His mother, Angela Cheff, 27, is giving her son one of her kidneys.
To Angela, she is happy to be able to provide such a gift to her child. “I’m doing it. The only questions were ‘am I going to be a match,’ and ‘are my kidneys healthy enough?’ “, she said. The answer to both questions is positive.
Cheff, an LPN at Elderwood in Wheatfield, said Gene started complaining last June about having lethargic headaches. He was also vomiting.
His Pediatrician initially thought it was a strep, but results were negative and Gene’s lungs were clear.
His mom, on a second doctor’s visit, noticed her son had gained 4 pounds and his face was puffy. The doctor also performed a urine test which proved suspicious.
Later, Gene had a blood pressure test at Women and Children’s Hospital in Buffalo and his rate was 160 or 130. Within 15 minutes, the lab test indicated Gene was experiencing kidney failure. The diagnosis was end stage renal disease, she said.
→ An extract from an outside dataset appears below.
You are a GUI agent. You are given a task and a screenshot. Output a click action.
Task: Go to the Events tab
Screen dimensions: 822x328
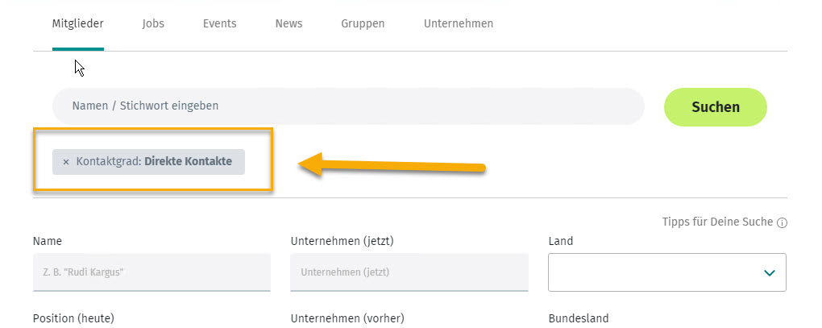pyautogui.click(x=220, y=23)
The diagnosis was end stage renal disease, she said.
Since then, Gene has been receiving kidney dialysis four hours a day, three days a week and it has been a rough journey for the boy. The fact that he received dialysis was one of the reasons the hospital team took on his case, according to Dr. Paul Fadakar, a nephrologist.
Gene’s mom was also a nurse and had done much research. “She was very on top of his care,” Fadakar said of Cheff. “It was very evident when I talked to her that she knew what I was going to tell her before I told her a lot of things.”
The surgery takes place on Tuesday at the Pittsburgh hospital. Cheff said the local doctors had been in touch staff from the hospital “pretty much from the beginning as it is one of the first children’s hospitals to do kidney transplants “and one of the few to do them on children of his size,” she said of her son.
After a typical Christmas morning, where Gene hopes to get some Paw Patrol and Batman toys, Cheff, her son and his father, Gene Hilton II, will leave for the hospital in Pittsburgh, while Gene’s sister, Noriana, 10, remains with family in Niagara Falls.
Afterwards, at the hospital, Gene’s dad will look after Cheff, while her mom will look after Gene III.
“I’m excited and a little nervous,” Cheff said of the laparoscopic procedure, she added, “It’s not fair for kids to be sick … I’m more excited than nervous”.
When asked about the gift of a mom to a child during the holidays, the doctor said “It’s a wonderful gift no matter what time of year, but in a children’s hospital, definitely here at UPMC, there’s no question the medical team, the nursing staff, the ancillary staff and everybody else will be decked out for Christmas around the holidays and it will still take on the feeling of a Christmas present.”
Setting the holiday aside, he said with confidence that the family would be getting the best possible care.
“From a surgical standpoint, I don’t think it will be anything our surgeons are not used to doing, but we take each case on its own face and treat it like its the most important kidney transplant we’ve ever done.”